Well, this training process really got me the first time. Since in Keras, you don’t have to deal with these many lines for training your model. Just model.fit(X, y, validation_split=0.2, epochs=100) is enough. But the downsides of this approach are: (1) It abstracts a lot of logic about what’s really happening with the model which is really important to know (2) We are feeding the entire training data rather than in batches for our computer memory to store. 

With PyTorch, you can overcome these disadvantages i.e., it makes you know more about what’s happening while training your model and offers a simple API (DataLoader function) to divide your data into batches. In other words, it offers comprehensible customization.

Here’s the Tensorflow code if you want to divide the training dataset into batches and then train the model

# Load the training data in batches of 16
train_dataset = tf.data.Dataset.from_tensor_slices((X_train, y_train)).batch(16)
# Train the model
model.fit(train_dataset, epochs=100)

But as I mentioned it just hides too many details (i.e., how validation logic is happening, how losses are calculated per epoch combining batches etc…) from you which isn’t good practice since you need to know this logic, especially about how you train your model. 

Test the Model

# make sure no gradient accumulations happen during forward pass
with torch.no_grad():
    # list to collect losses across batches for one epoch
    test_losses = []
    for xb, yb in test_dl:
        # forward pass with no gradient accumulations
        pred = model(xb)
        # loss computation per batch
        loss_per_batch = loss_fn(pred, yb)
        test_losses.append(loss_per_batch)
    # print the overall loss
    print('Test Loss: {:.4f}'.format(torch.tensor(test_losses).mean()))

Here the logic is no different from the validation logic written while we’re training our model.
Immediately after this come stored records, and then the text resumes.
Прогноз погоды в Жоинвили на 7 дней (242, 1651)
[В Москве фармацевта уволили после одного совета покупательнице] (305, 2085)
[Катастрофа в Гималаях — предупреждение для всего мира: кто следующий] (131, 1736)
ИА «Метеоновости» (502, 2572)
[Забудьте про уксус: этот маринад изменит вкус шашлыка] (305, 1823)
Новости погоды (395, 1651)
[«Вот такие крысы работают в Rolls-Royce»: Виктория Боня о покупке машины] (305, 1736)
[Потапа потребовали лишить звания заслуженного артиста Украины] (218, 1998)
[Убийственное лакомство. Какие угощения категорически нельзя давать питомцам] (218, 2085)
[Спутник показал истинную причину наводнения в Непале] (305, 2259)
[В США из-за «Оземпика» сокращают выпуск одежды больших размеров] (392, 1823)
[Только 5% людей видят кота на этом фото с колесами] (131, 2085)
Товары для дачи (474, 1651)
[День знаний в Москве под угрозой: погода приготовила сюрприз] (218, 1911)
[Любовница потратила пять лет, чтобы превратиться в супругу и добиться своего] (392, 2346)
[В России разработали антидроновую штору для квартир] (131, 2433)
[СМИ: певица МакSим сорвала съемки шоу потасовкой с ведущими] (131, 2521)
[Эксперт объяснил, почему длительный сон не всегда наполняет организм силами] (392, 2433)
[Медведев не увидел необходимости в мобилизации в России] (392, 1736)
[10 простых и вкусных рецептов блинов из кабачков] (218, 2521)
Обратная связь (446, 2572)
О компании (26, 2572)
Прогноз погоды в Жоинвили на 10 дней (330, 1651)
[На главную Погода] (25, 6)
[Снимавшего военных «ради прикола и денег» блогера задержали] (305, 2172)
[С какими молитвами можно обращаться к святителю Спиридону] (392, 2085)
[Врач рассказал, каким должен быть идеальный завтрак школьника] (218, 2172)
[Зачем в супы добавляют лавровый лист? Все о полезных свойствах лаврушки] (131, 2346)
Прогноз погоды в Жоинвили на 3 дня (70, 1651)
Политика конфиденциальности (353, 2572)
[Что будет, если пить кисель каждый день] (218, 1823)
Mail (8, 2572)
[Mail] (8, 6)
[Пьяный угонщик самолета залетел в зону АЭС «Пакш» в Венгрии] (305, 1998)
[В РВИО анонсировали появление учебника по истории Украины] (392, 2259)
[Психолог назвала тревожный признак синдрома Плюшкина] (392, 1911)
As you know, the 7 lines of code here are translated to just 1 line of code in Keras i.e., model.evaluate(X_test, y_test, batch_size=128) but as mentioned earlier it just hides a lot of good details from you. Note that there is no accuracy metric for regression problems since that doesn’t make sense.

We’re done but hold on!! You may recall that I’ve mentioned “best practices” for PyTorch in my blog title. Are the above lines of code manifest them? The answer is absolutely no. Let’s see the extra lines of code we need to include for building and training our neural network model that most research practitioners use rather than writing the above theoretical code. 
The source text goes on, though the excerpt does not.